1. Things to Know Before Reading XML with Python

When Do You Work with XML in Python?

Python is a versatile programming language used for many purposes, and among them, reading XML files is a common technique in data processing. In particular, the following cases require reading XML with Python.

Want to parse XML data retrieved from a Web API
Need to process XML files exported from other systems
Want to read XML used as configuration files

Because XML’s tag structure clearly represents data hierarchy and meaning, it is used across many industries. With Python, you can easily read, transform, and analyze these XML data.

What Is XML? A Quick Review

XML (Extensible Markup Language) is a markup language that allows flexible definition of data structures. It has a structure similar to HTML, but its purpose differs. While HTML is used for visual presentation, XML is a format for describing data structure and meaning. For example, the following is a typical XML format:

<book>
  <title>Python Introduction</title>
  <author>Taro Yamada</author>
  <price>2800</price>
</book>

To read and use data in this format with Python, you need to use a dedicated library.

Introducing Libraries for Reading XML in Python

Python provides several ways to read XML through both standard and third‑party libraries. The most common ones are:

xml.etree.ElementTree (standard library)
xml.dom.minidom (standard library)
lxml (third‑party library, supports XPath and validation)

In this article, we will clearly explain how to read XML files with Python using these libraries, complete with sample code.

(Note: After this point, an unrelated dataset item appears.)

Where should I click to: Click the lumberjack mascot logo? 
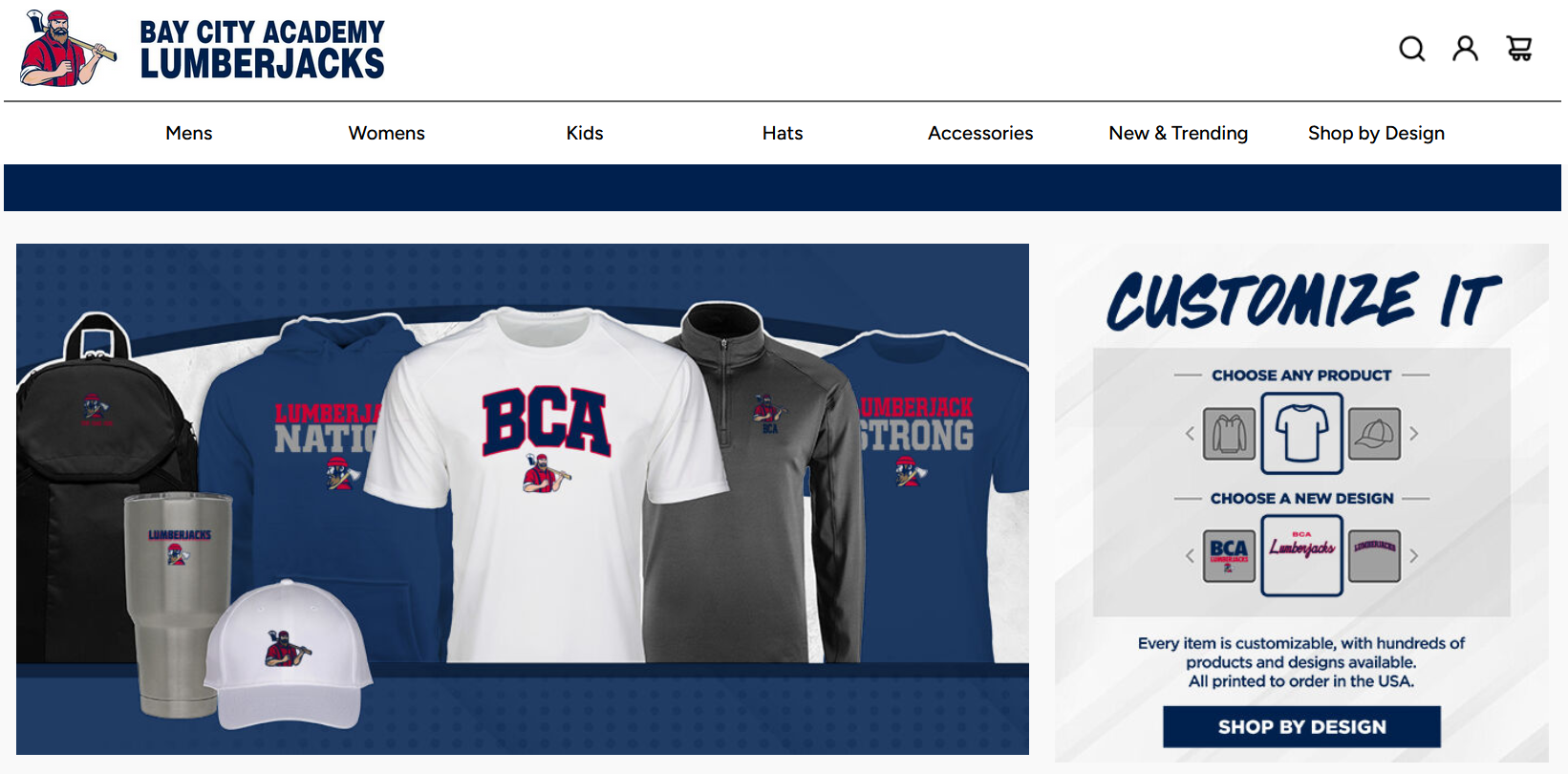(68, 49)
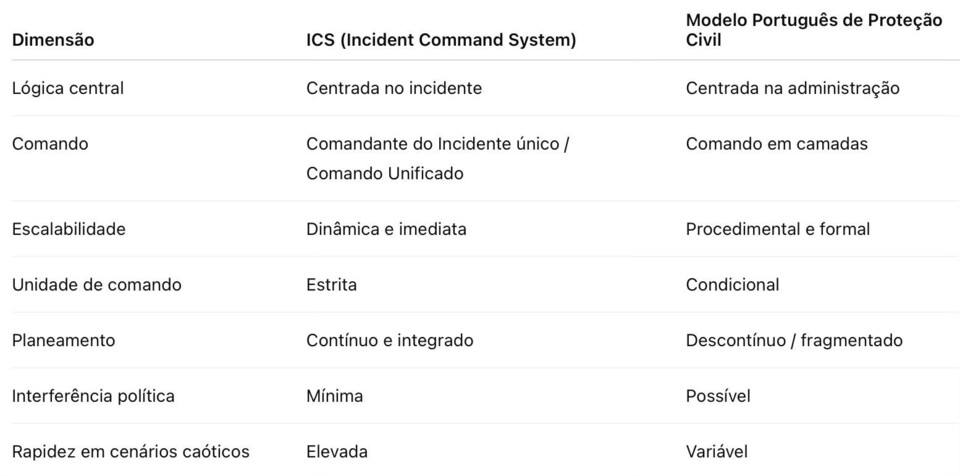Click the 'Comandante do Incidente único' cell
The height and width of the screenshot is (476, 960).
coord(437,144)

Rest assured, even beginners will be able to follow along as we introduce the basics step by step.

2. Basics of Reading XML with Python

Reading XML Files Using ElementTree

First, let’s see how to read using ElementTree with an actual XML file. Sample XML (sample.xml):

<books>
  <book>
    <title>Python Introduction</title>
    <author>Taro Yamada</author>
    <price>2800</price>
  </book>
  <book>
    <title>The Future of AI</title>
    <author>Ichiro Suzuki</author>
    <price>3500</price>
  </book>
</books>

Python code:</p

import xml.etree.ElementTree as ET

# Load XML file
tree = ET.parse('sample.xml')
root = tree.getroot()

# Check root element tag
print(f"Root element: {root.tag}")

# Loop through each book element
for book in root.findall('book'):
    title = book.find('title').text
    author = book.find('author').text
    price = int(book.find('price').text)

    print(f"Title: {title}, Author: {author}, Price: {price} yen")

Output:

Root element: books
Title: Python Introduction, Author: Taro Yamada, Price: 2800 yen
Title: The Future of AI, Author: Ichiro Suzuki, Price: 3500 yen

In this way, reading an XML file with ElementTree.parse(), obtaining the root element with getroot(), and extracting the needed elements with find() or findall() is the basic workflow.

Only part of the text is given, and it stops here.